··· Source document

Part 3: Managing leaky home liabilities

Final audits of Auckland's dissolved councils, and managing leaky home liabilities.

How local authorities have dealt with leaky home liabilities

3.1
Provisions amounting to $477 million were included in the 2009/10 financial statements of the six New Zealand local authorities most affected by leaky home claims. Four of those six local authorities, representing $454 million of the total $477 million of provisions, were former Auckland councils.26 Provisions for all the former Auckland councils amounted to $469 million at 31 October 2010 (see Appendix 5). Therefore, leaky home liabilities are a major issue for Auckland Council.

3.2
The six local authorities' increased total provisions for leaky home liabilities by $275.9 million, or 236%, on the amount disclosed a year earlier.

3.3
Disclosures in the 2009/10 financial statements are much improved on previous years, largely because of the co-ordinated approach taken to calculating these liabilities in the former Auckland councils' final annual reports. The work carried out to calculate Auckland Council's liability has led to more refined and accurate estimates and much more detailed and transparent disclosures in the financial statements. We consider that the disclosures fully meet applicable accounting standards.

3.4
Overall, the amount the six local authorities disclosed as contingent liabilities in their 2009/10 financial statements was less than in the previous year's statements. Four of the local authorities did not record any contingent liabilities because they had obtained information with a sufficient level of reliability, allowing the full identified liability to be disclosed as provisions in the financial statements. This led to increased provisions in the financial statements.

3.5
In its 2010 Budget, the Government indicated that it intended to establish a scheme to faster resolve leaky home claims. The scheme had yet to be confirmed at the time of writing. The former Auckland councils took the new scheme into consideration in calculating provisions for leaky home liabilities. They indicated that if the scheme did not go ahead the costs to settle leaky home claims would increase by an estimated $78.9 million.

Our review of how six councils accounted for leaky home liabilities

3.6
In 2007, we considered the annual reporting requirements of the local government sector in accounting for leaky home liabilities. We issued guidance to our auditors to help them assess leaky home liabilities for each stage of the claims process. Their appointed auditors gave the authorities the principles included in our guidance.

······

• Aim:
Carry on the report on leaky home liabilities, picking up right after its last paragraph. The data that follows comes from a different source.

··· Dataset content

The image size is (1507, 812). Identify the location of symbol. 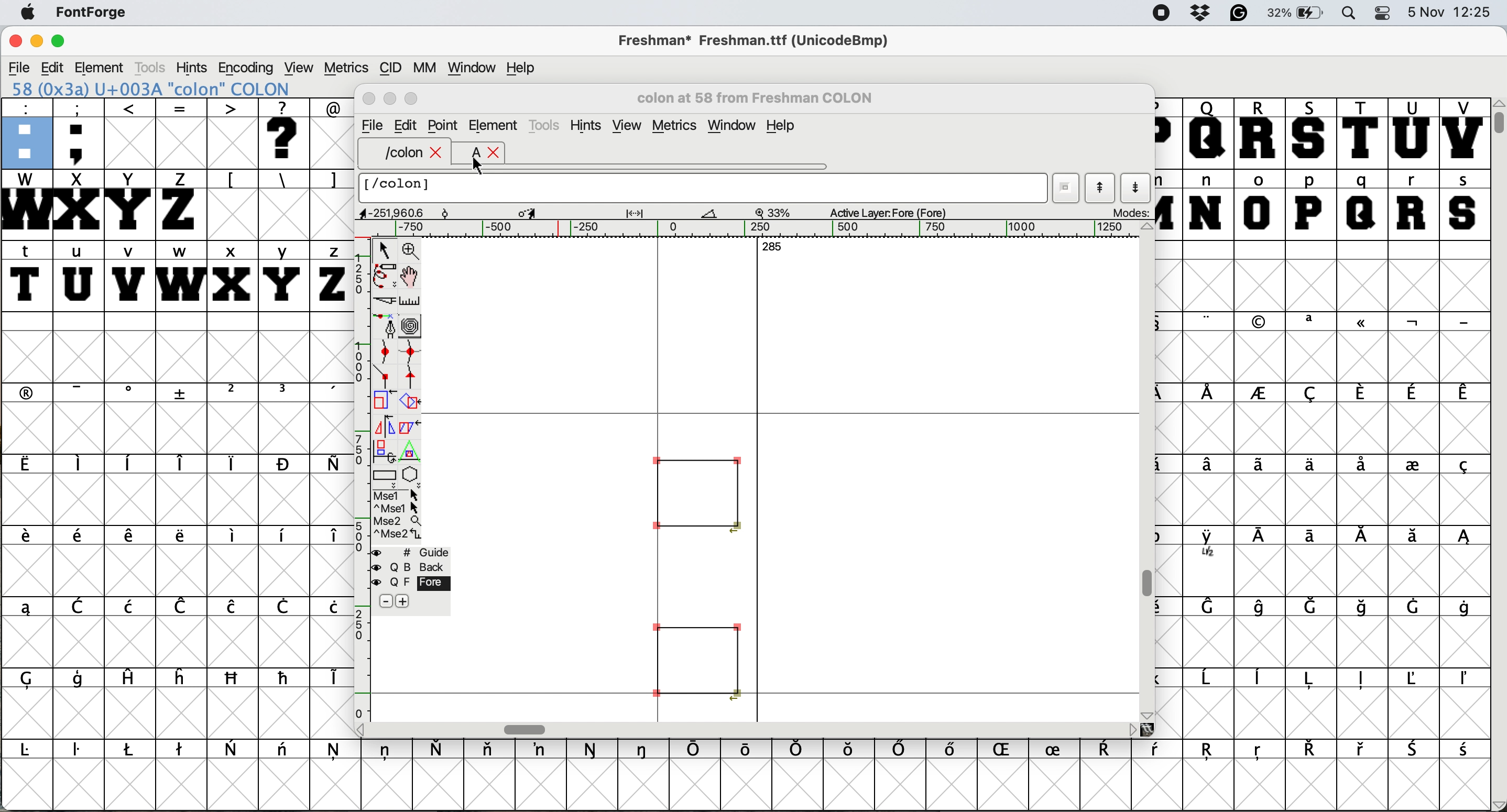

······

• Answer for the task:
3.7
Liabilities arising from leaky home claims involve important issues of transparent reporting and accountability. Recording a leaky home liability as a provision is different from recording it as a contingent liability. The balance sheets of financial statements include provisions. Contingent liabilities are included in the notes to the financial statements. They are less obvious to the reader, and may not be quantified. The assumptions and estimation methods for provisions and any contingent liabilities must be clearly explained, so that readers of financial statements can understand how accurate the amounts might be.

3.8
In our reports to Parliament, we have considered the disclosures made by the six most significantly affected local authorities and assessed how well their disclosures were aligned with the guidance we had issued.27 Here, we update our findings from the disclosures included in the 2009/10 financial statements.

3.9
In 2007, when we began monitoring the leaky home liability issue, the six most significantly affected local authorities were Auckland City Council, Christchurch City Council, North Shore City Council, Rodney District Council, Waitakere City Council, and Wellington City Council. Four of these councils have been dissolved and replaced by the new Auckland Council.

3.10
Now, Manukau City Council and Tauranga City Council also face many claims.28 Other local authorities face fewer claims. However, to compare disclosures with our previous years of analysis, we have reviewed the same six local authorities we originally identified in 2007.

3.11
If we included Manukau City Council and Tauranga City Council, this would add $14.8 million to the total amount accounted for as provisions by the six local authorities listed in paragraph 3.9. Tauranga City Council has recorded an unquantified liability for future liabilities from leaky home claims. Manukau City Council did not record any contingent liabilities, because all categories of claims were estimated with sufficient reliability to be recorded as provisions in the 2009/10 financial statements.

The kinds of claims that local authorities face

3.12
We identified three categories of claims that local authorities must consider when assessing their current and future exposure to liability for leaky home claims:

  • category one – claims that have been investigated and reviewed, where the total claim amount and the local authority's share have been confirmed;
  • category two – claims still being investigated and confirmed, with work to assess whether other available parties will share the liability and work to assess the costs; and
  • category three – claims that might be made against local authorities between now and the end of the statutory limitation period but that have not yet been lodged, including issues that might not yet have been identified by home owners.

3.13
Categories two and three are of most concern to local authorities because of the associated high level of uncertainty.

Accounting for leaky home liabilities

3.14
The accounting standard that applies to leaky home liabilities is New Zealand Equivalent to International Accounting Standard 37: Provisions, Contingent Liabilities and Contingent Assets (NZ IAS 37). This standard provides the definitions and criteria to identify whether a liability should be accounted for as a provision or disclosed as a contingency. The most relevant element of the criteria for leaky home liabilities is assessing whether a liability that needs to be estimated can be calculated with enough reliability to meet the definition of a provision.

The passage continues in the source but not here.